What I had little experience in was the ellipsis of life. The bit before the end that no one wants to know about, the part where words are hard to find, stumbled over or not said at all, when the act of doing is only the biding of time. When the living are preparing to die. I blundered my way through Marie’s final three months and her death like some stuttered, unfinished question, as if I were a sentence comprised of half-words, half-ellips
es and multiple question marks. A terrible sentence that was meaningless, pointless. Nothing I did could make her better; nothing I said could change the future. If only I could have stopped time.
Initially Marie carried on working, but it didn’t take long for fatigue to take over, then the pain, loss of appetite and increasing ennui. ‘Oh, Oliver, it’s hideous. I feel as if I’ve been taken over by alien forces.’

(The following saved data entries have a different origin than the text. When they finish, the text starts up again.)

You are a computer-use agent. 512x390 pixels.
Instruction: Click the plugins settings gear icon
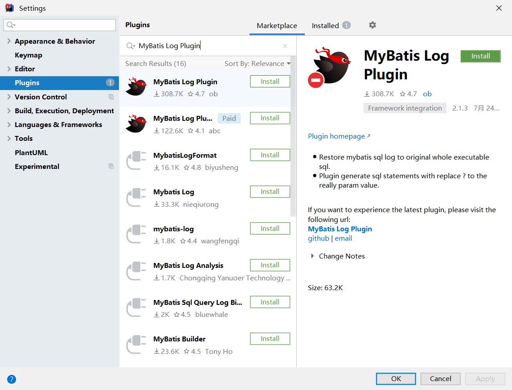click(373, 25)
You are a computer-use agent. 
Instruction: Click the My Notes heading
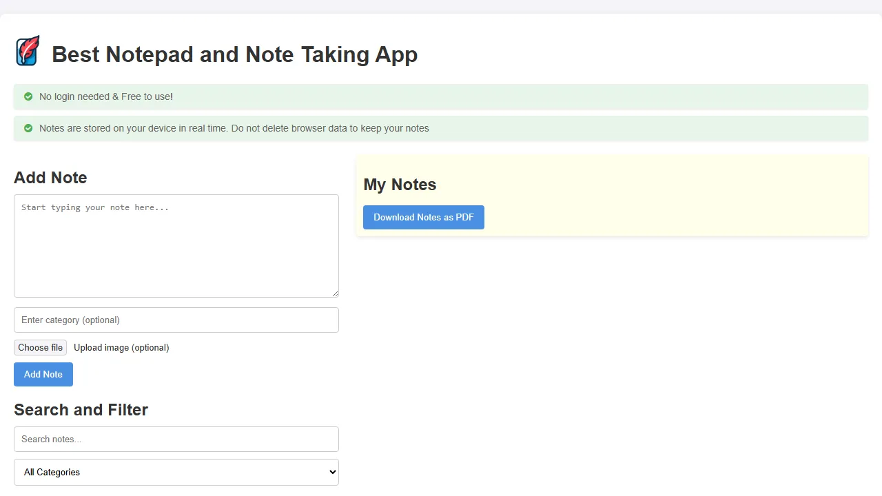400,185
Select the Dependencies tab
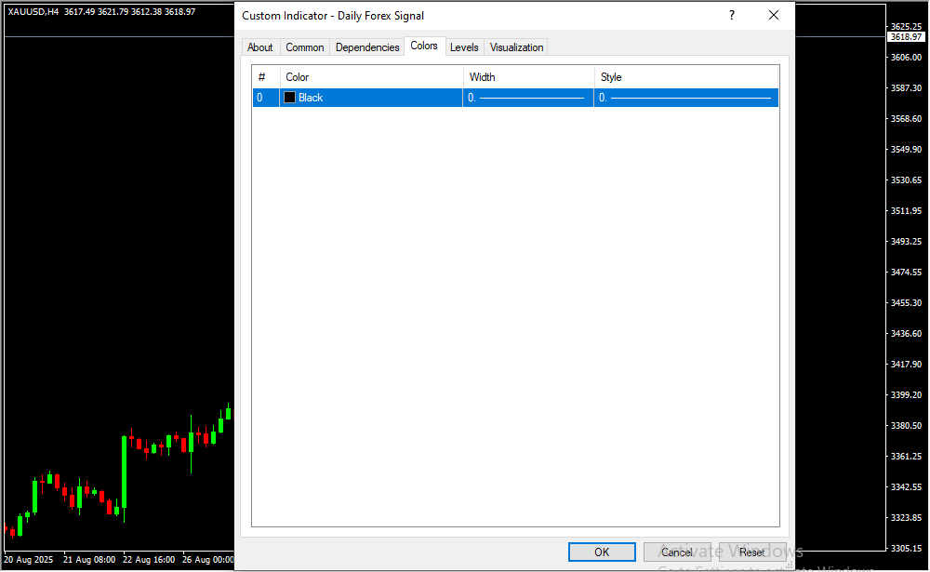Image resolution: width=930 pixels, height=572 pixels. [x=367, y=47]
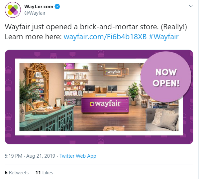Open the Aug 21, 2019 date

coord(41,156)
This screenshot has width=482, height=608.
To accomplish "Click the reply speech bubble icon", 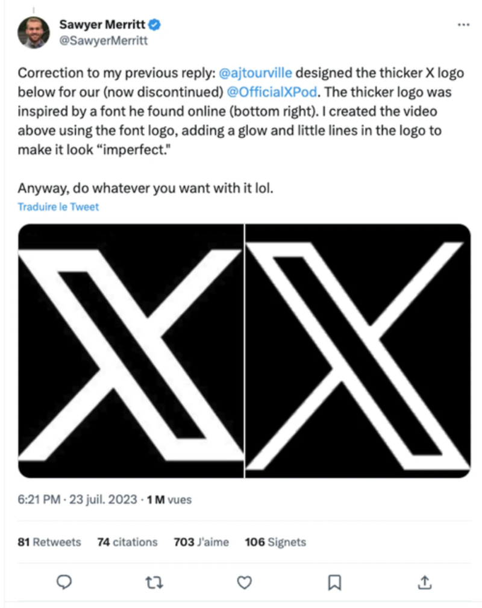I will coord(64,581).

I gripped her hand and could do nothing but agree and empathise. Even when she stopped working, she still wanted to feel a part of the business. She loved what she did and never wanted to stop. The shop was her life. Sarah and I would conduct meetings at her house. I would show her photos of the arrangements Alchemy Flowers made for us and get her advice for future bouquets. ‘Remember to mix things up,’ she’d say. ‘Don’t do the obvious. You could put daisies with red wattles or baby’s breath with hot-pink gerberas and palm leaves. And whatever you do, don’t confuse the smells. For instance, delphiniums can’t go with lemon-scented gum foliage; stocks can’t go with calla lilies.’ I’m sure Sarah knew all of this, but it was like I was getting a weekly crash course in floristry. I’d get Sarah to make her a mini bouquet of every one we did so she could feel part of it all. She loved it so much I made sure it came with a safety pin so she could wear it like a corsage.

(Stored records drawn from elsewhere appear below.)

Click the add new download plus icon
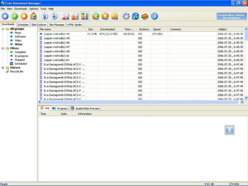Image resolution: width=248 pixels, height=186 pixels. pyautogui.click(x=5, y=16)
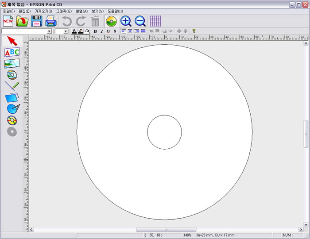Open the 보기(V) menu
The width and height of the screenshot is (310, 239).
(97, 11)
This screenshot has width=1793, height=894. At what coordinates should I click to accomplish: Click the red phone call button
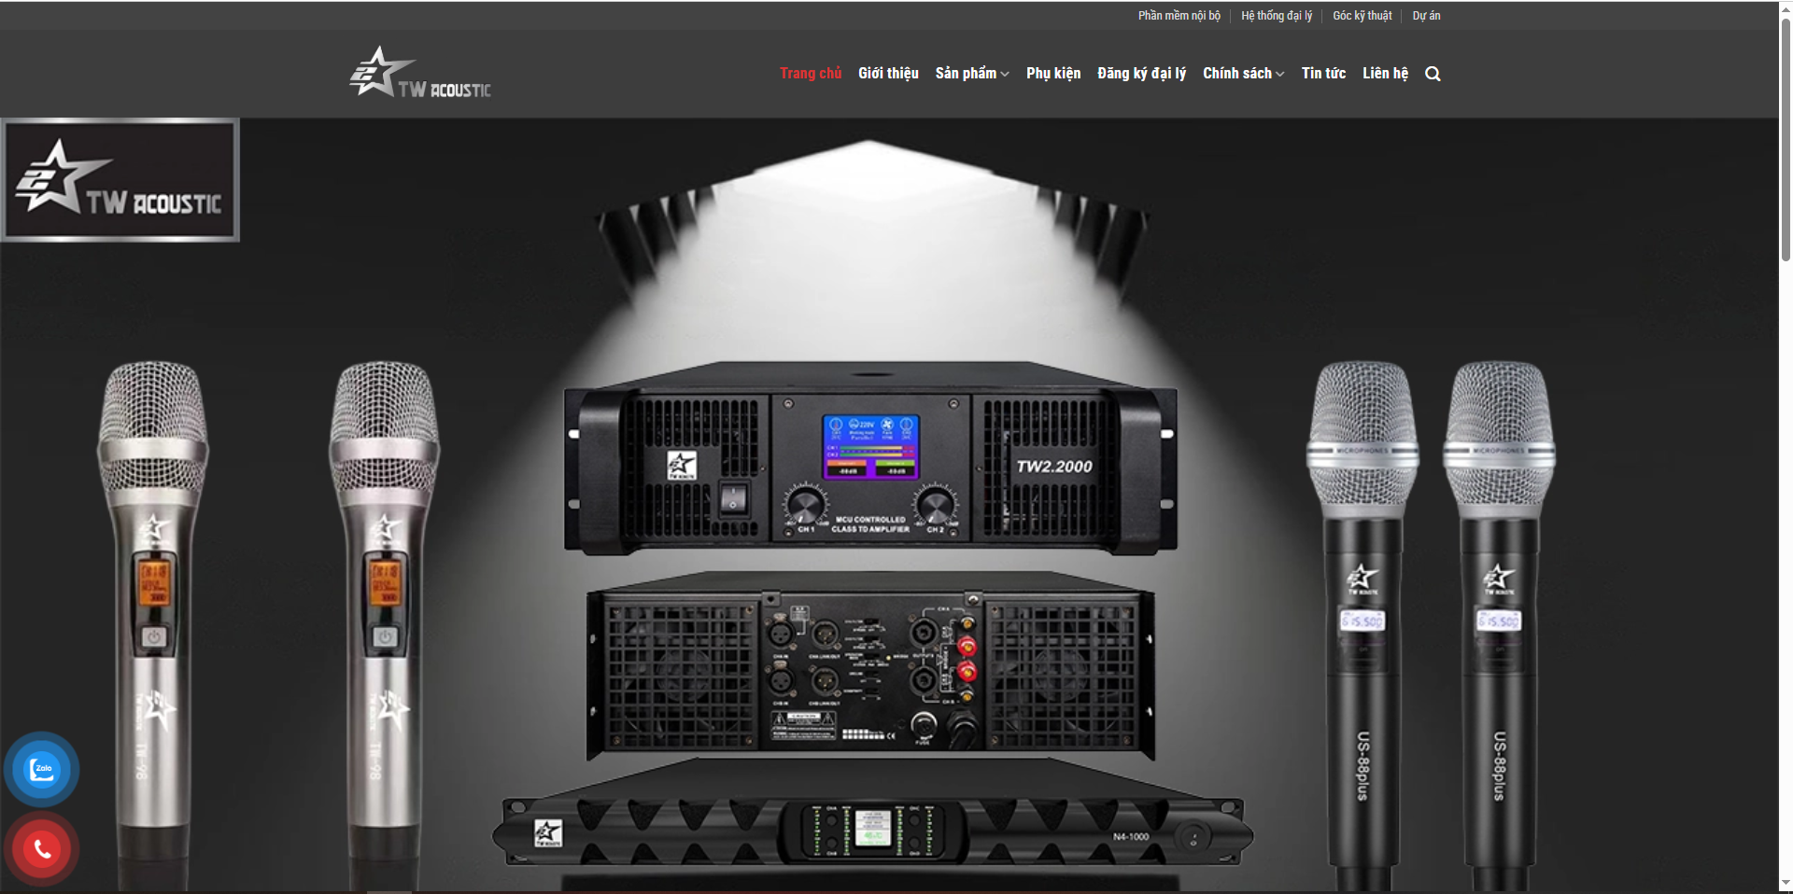click(x=42, y=848)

Even though we mainly talked work at her house, it felt the closest I had ever been to Marie. Not only was I in her home, I was heating soup I’d brought over on her stove, I was making cups of tea in her kitchen, even putting her clothes in the washing machine or dryer, if needed, as Henry seemed less attentive to household duties than I would have been if I were her husband. She said she didn’t want me to fuss or to think I had to become her domestic help but I sensed she liked the attention. Or maybe it was just having someone else around to talk to and making the house less quiet than it would have been, had she been alone. It wasn’t always about work, though. I occasionally dropped by on the pretence of talking shop when really I just wanted a chat with her myself – to whinge about Mum or tell her about a movie I’d seen at the weekend, or even just to drop in some artisanal chocolates I had discovered at the new deli down the road. The fact that I sat on the end of her bed – her bed, with her white linen covers – made me feel so much closer to her than I ever had been. Yet it didn’t feel wrong; it felt so very, very comfortable. One time I joked that the cover could have done with an iron and did she want me to bring over my portable garment steamer next time? I wasn’t trying to be funny but she laughed so hard she had to have a rest afterwards and I realised with sadness how there was a fine line between having fun and overdoing it when you’ve got a terminal illness. I made a note to try not to make her laugh so much next time. Better to have more little laughs for longer than bigger ones for shorter.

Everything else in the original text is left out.